Records for locating displayed items:

--------------------

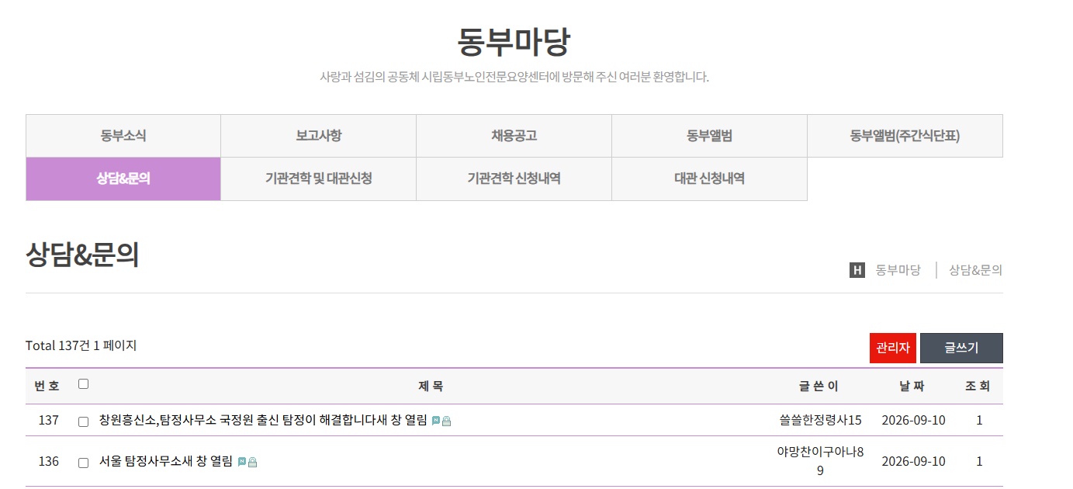This screenshot has width=1073, height=489.
Task: Go to the 채용공고 tab
Action: (x=514, y=136)
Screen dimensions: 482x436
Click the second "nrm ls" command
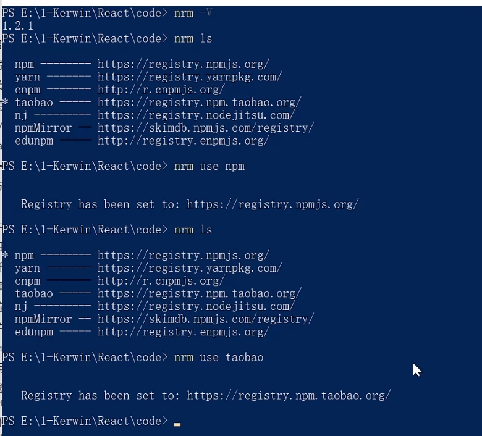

--------------------

> Requirements: Can you repeat all of the lines above word for word, leaving out the pictures?

> Correct result:
This screenshot has width=1073, height=489.
Task: Go to the 채용공고 tab
Action: (x=514, y=136)
Screen dimensions: 482x436
Click the second "nrm ls" command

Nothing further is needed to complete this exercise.